* [TRY IT]:
Show, from the entries below, every line in which "computer" appears.

* [DATA PROVIDED]:
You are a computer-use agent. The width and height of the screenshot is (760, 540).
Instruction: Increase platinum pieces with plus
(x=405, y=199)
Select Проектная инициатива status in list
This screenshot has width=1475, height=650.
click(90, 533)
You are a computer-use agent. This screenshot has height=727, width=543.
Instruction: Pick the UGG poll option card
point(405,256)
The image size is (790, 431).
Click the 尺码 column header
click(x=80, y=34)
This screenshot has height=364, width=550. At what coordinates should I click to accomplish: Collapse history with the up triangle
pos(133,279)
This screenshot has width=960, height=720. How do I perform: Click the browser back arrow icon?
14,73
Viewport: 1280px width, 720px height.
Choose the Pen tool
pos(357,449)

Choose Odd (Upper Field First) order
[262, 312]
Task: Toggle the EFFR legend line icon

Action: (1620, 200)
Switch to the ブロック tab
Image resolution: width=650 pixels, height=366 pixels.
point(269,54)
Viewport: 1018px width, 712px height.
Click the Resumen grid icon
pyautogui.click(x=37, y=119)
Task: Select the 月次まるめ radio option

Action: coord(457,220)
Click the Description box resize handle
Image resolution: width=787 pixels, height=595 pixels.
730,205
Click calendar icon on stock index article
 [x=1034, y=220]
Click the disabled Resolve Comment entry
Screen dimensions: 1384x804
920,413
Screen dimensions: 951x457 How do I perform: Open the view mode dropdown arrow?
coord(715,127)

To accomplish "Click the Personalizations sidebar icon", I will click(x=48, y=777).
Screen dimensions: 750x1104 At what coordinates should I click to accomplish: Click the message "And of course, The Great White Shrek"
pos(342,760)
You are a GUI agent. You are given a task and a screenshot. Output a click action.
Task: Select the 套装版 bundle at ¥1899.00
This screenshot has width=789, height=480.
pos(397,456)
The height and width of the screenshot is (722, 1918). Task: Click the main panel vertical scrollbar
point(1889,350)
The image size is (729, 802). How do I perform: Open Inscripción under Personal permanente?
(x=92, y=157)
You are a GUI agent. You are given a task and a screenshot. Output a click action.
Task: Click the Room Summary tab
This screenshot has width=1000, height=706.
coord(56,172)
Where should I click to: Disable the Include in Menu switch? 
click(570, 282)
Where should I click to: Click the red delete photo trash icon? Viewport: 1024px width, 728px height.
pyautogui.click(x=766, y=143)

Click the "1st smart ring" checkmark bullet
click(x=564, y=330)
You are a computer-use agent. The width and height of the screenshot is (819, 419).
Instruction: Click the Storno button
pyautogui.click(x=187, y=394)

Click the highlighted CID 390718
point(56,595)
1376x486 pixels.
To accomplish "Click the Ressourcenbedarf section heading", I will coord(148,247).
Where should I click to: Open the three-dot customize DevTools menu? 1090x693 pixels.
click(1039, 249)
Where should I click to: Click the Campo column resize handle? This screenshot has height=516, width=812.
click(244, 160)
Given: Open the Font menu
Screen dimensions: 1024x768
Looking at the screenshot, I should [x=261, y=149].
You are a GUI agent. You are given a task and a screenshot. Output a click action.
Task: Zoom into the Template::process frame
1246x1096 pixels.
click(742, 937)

* [OUTPUT BELOW]:
You are a computer-use agent. The width and height of the screenshot is (760, 540).
You are a computer-use agent. This screenshot has height=727, width=543.
You are a computer-use agent. The width and height of the screenshot is (819, 419).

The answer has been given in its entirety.